In [3]:
#|hide
#|eval: false
! [ -e /content ] && pip install -Uqq fastrl['dev'] pyvirtualdisplay && \
                     apt-get install -y xvfb python-opengl > /dev/null 2>&1 
# NOTE: IF YOU SEE VERSION ERRORS, IT IS SAFE TO IGNORE THEM. COLAB IS BEHIND IN SOME OF THE PACKAGE VERSIONS

In [4]:
#|hide
#|eval: false
from fastcore.imports import in_colab
# Since colab still requires tornado<6, we don't want to import nbdev if we don't have to
if not in_colab():
    from nbdev.showdoc import *
    from nbdev.imports import *
    if not os.environ.get("IN_TEST", None):
        assert IN_NOTEBOOK
        assert not IN_COLAB
        assert IN_IPYTHON
else:
    # Virutual display is needed for colab
    from pyvirtualdisplay import Display
    display = Display(visible=0, size=(400, 300))
    display.start()

In [5]:
#|default_exp learner.core

In [6]:
#|export
# Python native modules
import os
# Third party libs
from fastcore.all import *
import torchdata.datapipes as dp
import torch
from fastai.torch_basics import *
from fastai.torch_core import *
from torchdata.dataloader2 import DataLoader2
from torchdata.dataloader2.graph import find_dps,traverse
# Local modules
from fastrl.core import *
from fastrl.pipes.core import *
from fastrl.loggers.core import *
from fastrl.data.dataloader2 import *

# Learner Core
> Core DataPipes for building Learners

In [28]:
#|export
class LearnerBase(dp.iter.IterDataPipe):
    def __init__(self,
            model:Module, # The base NN that we getting raw action values out of.
            dls:List[DataLoader2], # The dataloaders to read data from for training
            device=None,
            loss_func=None, # The loss function to use
            opt=None, # The optimizer to use
            # LearnerBase will yield each dl individually by default. If `zipwise=True`
            # next() will be called on `dls` and will `yield next(dl1),next(dl2),next(dl1)...`
            zipwise:bool=False,
            # For reinforcement learning, the iterables/workers will live forever and so we dont want
            # to shut them down.

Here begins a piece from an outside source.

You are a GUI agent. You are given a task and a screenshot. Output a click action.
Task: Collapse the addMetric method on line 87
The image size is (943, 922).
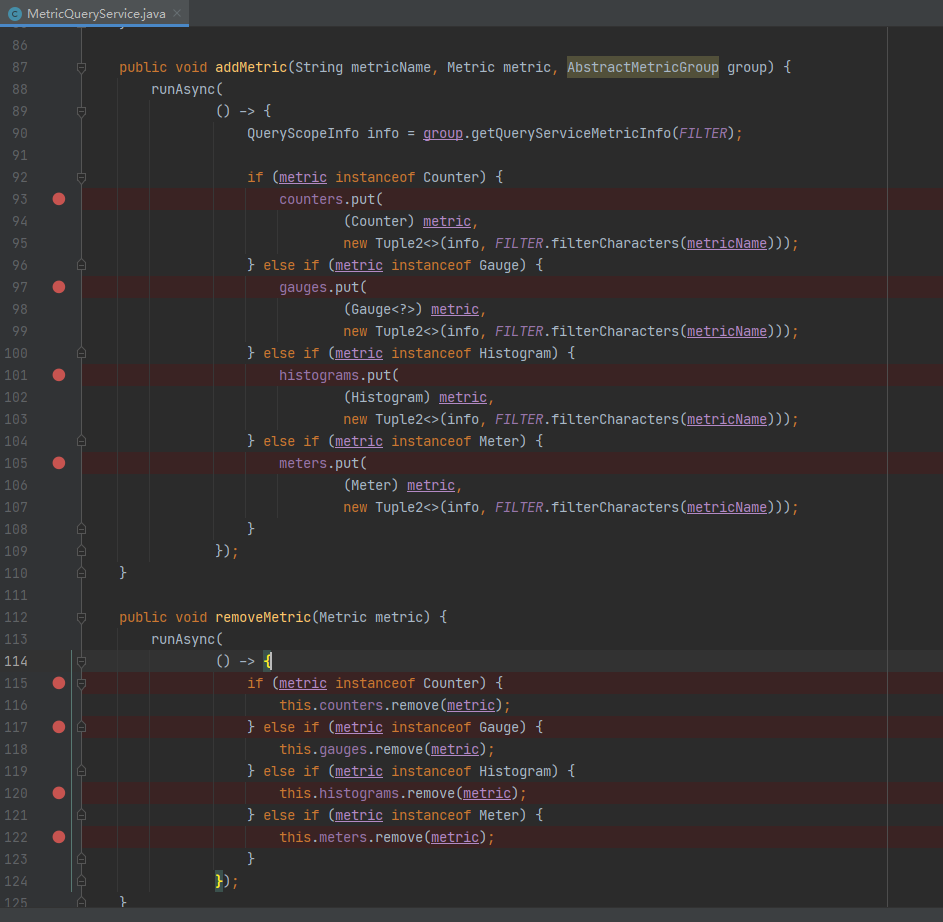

We still want a concept of "batch" and "epoch" so this param
            # can handle that.
            batches:int=None
    ):
        self.loss_func = loss_func
        self.opt = opt
        self.model = model
        self.iterable = dls
        self.zipwise = zipwise
        self.learner_base = self
        self.infinite_dls = False
        self._dls = None
        if batches is not None: 
            self.batches = batches
            self.infinite_dls = True
        else:                   
            self.batches = find_dp(traverse(dls[0].datapipe,only_datapipe=True),dp.iter.Header).limit

    def __getstate__(self):
        state = super().__getstate__()
        # TODO: Needs a better way to serialize / deserialize states.
        # state['iterable'] = [d.state_dict() for d in state['iterable']]
        return {k:v for k,v in state.items() if k not in ['_dls','opt','iterable']}

    def __setstate__(self, state):
        # state['iterable'] = [d.from_state_dict() for d in state['iterable']]
        super().__setstate__(state)

    def reset(self):
        if not self.infinite_dls:
            self._dls = [iter(dl) for dl in self.iterable]
        elif self._dls is None:
            self._dls = [iter(dl) for dl in self.iterable]
            
    def increment_batch(self,value):
        # I dont make this inline, because there is a likihood we will have additional conditions
        # and I want to actually be able to read and understand each one...
        if type(value)==Record:               return False
        if type(value)==GetInputItemResponse: return False
        return True
            
    def __iter__(self):
        self.reset()
        exhausted = []
        dl_batch_tracker = [0 for _ in self._dls]
        if self.zipwise:
            while len(exhausted)!=len(self._dls):
                zip_list = []
                for i,dl in self._dls:
                    if i in exhausted: 
                        zip_list.append(None)
                    else:              
                        try: 
                            zip_list.append(next(dl))
                            if self.increment_batch(zip_list[-1]): dl_batch_tracker[i]+=1
                            if self.infinite_dls and dl_batch_tracker[i]>self.batches:
                                raise StopIteration
                        except StopIteration:
                            exhausted.append(i)
                            zip_list.append(None)
        else:
            while len(exhausted)!=len(self._dls):
                for i,dl in enumerate(self._dls): 
                    while i not in exhausted:
                        try:
                            v = next(dl)
                            if self.increment_batch(v): dl_batch_tracker[i]+=1
                            yield v
                            if self.infinite_dls and dl_batch_tracker[i]>self.batches:
                                raise StopIteration
                        except StopIteration:
                            exhausted.append(i)

In [29]:
#|export
class LearnerHead(dp.iter.IterDataPipe):
    def __init__(self,source_datapipe):
        self.source_datapipe = source_datapipe
        self.learner_base = find_dp(traverse(self.source_datapipe),LearnerBase)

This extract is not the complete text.